OWB-EE 11gR2: New features provide fast, flexible data integration to Warehouse Builder customers

OWB-EE 11gR2: New features provide fast, flexible data integration to Warehouse Builder customers

Oracle Data Integrator (ODI) is the long-term strategic data integration offering from Oracle. Now Warehouse Builder Enterprise ETL 11gR2 (OWB-EE) updates the most widely adopted data warehouse design, ETL and data quality offering for the Oracle database with ODI-based data integration infrastructure. This new offering delivers the benefits of fast, flexible, heterogeneous data integration to today’s Warehouse Builder customers.

Serving the needs of the emerging broader data integration market, Oracle Data Integrator, Enterprise Edition (ODI-EE) is the basis for Oracle’s long-term data integration offering. However, a Oracle’s large Database customer base already has a substantial investment in skills and data warehouse ETL and data quality designs in Warehouse Builder, and is affected by these new emerging data integration requirements. To protect these investments while serving the evolving requirements of that data warehousing customer base, OWB-EE 11gR2 refreshes OWB around the edges with ODI-based heterogeneous source connectivity and Change Data Capture (CDC); real-time mappings for event-based data integration; and basic SOA integration capabilities. Oracle plans to support migration of designs based on OWB-EE to ODI 12g with no significant redesign or loss of functionality.

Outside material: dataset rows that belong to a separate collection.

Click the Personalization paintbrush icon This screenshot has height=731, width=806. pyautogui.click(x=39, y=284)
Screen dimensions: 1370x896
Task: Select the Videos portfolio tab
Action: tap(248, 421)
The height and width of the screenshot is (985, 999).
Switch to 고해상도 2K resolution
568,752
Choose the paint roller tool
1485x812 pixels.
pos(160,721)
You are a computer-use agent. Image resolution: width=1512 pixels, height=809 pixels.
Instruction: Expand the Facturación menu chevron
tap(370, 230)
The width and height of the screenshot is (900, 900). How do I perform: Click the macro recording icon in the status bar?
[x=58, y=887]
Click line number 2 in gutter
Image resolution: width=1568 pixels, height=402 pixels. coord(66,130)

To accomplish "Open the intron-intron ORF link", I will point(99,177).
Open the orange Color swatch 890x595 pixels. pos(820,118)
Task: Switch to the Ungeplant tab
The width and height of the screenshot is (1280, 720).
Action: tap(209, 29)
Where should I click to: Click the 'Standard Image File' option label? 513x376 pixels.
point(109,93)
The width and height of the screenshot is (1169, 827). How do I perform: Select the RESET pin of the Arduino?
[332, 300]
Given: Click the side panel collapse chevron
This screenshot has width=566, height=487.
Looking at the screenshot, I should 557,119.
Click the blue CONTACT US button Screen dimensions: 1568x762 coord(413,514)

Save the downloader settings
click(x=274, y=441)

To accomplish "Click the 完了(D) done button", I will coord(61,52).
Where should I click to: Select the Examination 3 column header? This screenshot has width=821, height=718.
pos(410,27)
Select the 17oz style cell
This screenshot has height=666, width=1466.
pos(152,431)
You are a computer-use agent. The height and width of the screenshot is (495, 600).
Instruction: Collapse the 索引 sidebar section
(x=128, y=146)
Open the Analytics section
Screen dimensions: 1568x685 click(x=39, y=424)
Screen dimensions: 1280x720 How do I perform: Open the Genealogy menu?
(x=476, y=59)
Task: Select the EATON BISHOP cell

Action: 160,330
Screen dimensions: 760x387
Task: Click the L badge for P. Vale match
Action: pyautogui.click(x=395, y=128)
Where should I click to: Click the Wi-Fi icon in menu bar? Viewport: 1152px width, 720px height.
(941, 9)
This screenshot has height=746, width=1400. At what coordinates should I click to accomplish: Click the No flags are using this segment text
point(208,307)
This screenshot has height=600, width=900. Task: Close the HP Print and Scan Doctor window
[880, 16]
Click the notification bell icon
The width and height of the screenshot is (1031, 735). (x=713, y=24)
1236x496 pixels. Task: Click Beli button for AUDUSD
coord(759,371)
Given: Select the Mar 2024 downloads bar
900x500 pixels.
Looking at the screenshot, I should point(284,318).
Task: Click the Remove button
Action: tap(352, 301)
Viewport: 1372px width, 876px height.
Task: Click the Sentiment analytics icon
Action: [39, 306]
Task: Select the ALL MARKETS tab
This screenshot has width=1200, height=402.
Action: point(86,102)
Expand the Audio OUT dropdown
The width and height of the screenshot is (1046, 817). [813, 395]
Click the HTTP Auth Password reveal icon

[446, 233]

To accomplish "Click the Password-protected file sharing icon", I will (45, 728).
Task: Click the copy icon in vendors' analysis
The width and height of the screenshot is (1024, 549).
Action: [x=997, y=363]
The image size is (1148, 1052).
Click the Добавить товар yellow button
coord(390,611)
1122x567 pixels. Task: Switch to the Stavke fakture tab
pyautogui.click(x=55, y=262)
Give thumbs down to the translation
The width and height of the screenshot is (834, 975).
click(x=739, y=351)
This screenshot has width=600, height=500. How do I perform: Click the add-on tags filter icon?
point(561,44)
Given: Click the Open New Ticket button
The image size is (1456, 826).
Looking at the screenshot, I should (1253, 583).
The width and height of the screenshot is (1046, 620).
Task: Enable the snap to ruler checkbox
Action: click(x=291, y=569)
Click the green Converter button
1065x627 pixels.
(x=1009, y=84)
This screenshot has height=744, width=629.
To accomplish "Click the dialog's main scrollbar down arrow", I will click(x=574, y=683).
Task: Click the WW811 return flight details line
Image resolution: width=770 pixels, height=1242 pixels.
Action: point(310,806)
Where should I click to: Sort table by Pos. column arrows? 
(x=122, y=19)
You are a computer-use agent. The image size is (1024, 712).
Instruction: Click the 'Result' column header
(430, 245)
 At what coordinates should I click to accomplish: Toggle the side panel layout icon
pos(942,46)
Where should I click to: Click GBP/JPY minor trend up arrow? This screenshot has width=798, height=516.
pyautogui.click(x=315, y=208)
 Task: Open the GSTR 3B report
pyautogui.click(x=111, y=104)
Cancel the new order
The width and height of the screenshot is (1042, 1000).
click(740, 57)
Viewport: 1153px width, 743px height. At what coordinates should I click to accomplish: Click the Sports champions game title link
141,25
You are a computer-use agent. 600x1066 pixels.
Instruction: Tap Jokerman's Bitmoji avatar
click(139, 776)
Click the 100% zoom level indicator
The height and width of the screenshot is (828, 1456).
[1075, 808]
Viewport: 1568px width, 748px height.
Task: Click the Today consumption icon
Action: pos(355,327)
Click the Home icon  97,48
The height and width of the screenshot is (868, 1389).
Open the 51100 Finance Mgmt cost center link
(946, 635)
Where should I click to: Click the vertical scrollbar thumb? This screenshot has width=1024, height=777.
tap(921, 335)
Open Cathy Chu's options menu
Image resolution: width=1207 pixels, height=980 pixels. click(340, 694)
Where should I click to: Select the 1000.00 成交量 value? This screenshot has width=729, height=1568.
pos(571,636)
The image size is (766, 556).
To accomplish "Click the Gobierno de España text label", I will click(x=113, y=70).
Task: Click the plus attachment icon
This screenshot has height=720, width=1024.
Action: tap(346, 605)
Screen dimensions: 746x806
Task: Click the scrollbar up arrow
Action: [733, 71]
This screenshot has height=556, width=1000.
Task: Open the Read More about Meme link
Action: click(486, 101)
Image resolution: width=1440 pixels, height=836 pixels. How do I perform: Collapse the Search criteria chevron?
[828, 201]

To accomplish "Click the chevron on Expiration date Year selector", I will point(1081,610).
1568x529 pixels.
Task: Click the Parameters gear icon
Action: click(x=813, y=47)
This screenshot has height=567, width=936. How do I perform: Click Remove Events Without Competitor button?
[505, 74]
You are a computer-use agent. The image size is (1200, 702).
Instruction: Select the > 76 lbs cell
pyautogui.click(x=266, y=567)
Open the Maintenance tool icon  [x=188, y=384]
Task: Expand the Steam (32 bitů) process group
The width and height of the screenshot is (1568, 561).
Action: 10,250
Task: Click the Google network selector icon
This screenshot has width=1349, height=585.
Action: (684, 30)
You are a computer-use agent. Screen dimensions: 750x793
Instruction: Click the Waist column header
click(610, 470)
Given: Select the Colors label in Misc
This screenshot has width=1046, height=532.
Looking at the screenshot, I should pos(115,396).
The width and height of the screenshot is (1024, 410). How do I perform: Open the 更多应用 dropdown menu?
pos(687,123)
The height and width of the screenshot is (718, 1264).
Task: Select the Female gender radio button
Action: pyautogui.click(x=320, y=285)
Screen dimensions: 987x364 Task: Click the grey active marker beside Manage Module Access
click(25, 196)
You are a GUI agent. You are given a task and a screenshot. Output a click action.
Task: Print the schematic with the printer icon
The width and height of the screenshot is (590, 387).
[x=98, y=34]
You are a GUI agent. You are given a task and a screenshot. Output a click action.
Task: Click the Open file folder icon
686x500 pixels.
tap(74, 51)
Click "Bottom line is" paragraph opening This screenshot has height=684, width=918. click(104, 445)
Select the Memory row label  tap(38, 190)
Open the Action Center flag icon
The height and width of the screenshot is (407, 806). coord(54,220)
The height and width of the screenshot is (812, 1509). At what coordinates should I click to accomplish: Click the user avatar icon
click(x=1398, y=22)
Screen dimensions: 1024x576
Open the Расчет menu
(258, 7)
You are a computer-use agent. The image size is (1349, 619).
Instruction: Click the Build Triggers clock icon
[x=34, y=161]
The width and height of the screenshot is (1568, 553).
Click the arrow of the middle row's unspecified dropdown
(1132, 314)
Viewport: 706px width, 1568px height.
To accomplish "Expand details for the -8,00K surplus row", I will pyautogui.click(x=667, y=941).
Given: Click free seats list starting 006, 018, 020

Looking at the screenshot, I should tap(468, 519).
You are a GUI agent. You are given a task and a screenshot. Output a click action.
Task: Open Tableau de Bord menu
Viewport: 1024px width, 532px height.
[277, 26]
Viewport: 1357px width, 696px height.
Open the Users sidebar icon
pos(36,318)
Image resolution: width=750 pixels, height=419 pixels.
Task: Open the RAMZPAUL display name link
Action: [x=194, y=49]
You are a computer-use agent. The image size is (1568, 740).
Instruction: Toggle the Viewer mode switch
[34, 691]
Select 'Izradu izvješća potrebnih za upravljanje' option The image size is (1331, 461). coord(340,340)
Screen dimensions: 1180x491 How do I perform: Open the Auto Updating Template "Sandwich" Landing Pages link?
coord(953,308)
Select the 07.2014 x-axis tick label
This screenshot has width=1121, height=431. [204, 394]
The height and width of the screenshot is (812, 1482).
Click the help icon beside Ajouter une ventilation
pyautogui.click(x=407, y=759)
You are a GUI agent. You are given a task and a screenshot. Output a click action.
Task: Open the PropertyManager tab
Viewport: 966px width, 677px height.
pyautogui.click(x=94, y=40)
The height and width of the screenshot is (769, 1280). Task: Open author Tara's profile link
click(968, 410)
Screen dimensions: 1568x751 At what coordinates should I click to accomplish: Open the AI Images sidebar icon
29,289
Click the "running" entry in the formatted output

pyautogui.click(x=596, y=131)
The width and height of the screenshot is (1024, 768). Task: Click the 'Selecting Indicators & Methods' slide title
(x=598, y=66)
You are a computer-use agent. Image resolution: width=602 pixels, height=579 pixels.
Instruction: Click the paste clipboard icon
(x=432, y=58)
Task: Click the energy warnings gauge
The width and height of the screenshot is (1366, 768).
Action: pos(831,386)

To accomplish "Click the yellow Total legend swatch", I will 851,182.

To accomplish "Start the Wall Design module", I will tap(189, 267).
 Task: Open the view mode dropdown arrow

The most significant of these enhancements in OWB 11gR2 is integration with Oracle Data Integrator — in particular the Knowledge Modules (or “Code Templates”, as OWB refers to them). ODI Knowledge Modules use a templating system and languages such as SQL, PL/SQL, the equivalents for other database platforms plus languages such as Jython to create scripts that leverage the native capabilities of each source and target platform. This new feature allows you to develop mappings that use the “Knowledge Module” feature of Oracle Data Integrator (referred to in OWB11gR2 as “Code Templates”) to create mappings that leverage Oracle and non-Oracle ETL functionality in addition to that provided by OWB.

The 11gR2 release incorporates ODI’s Knowledge Module framework into Warehouse Builder. this in several ways:

  • You can now build mappings that make use of code templates to move data around;
  • ODI platform technology can be used to connect natively (via JDBC) to non-Oracle as well as Oracle platforms.
  • ODI Journalize knowledge modules can be used to implement Changed Data Capture on Oracle and non-Oracle sources;
  • ODI and traditional OWB functionality can be mixed and matched, allowing you to create mappings that use ODI knowledge modules together with OWB Oracle-specific functionality such as dimension loading, match-merge, multi-table inserts and so on;
  • You can write your own knowledge modules (or code templates, as they are called in OWB) to extend these capabilities to new platforms, new data extraction and loading approaches and so on, a bit like writing Experts in previous releases of OWB.

You may be wondering, “How does this look in the new release of OWB?” (See the screen capture below.) In the Globals Navigator part of the main OWB application, as well as getting public transformations, public experts and so on, you now get public code templates. These are code templates (aka knowledge modules) that are certified to work in OWB and ship with the product.

Working with the Project Explorer view in OWB11gR2, there’s a new entry at the top of the project tree for Code Template mappings, which you can create alongside traditional OWB-style mappings to suit the type of integration you are carrying out.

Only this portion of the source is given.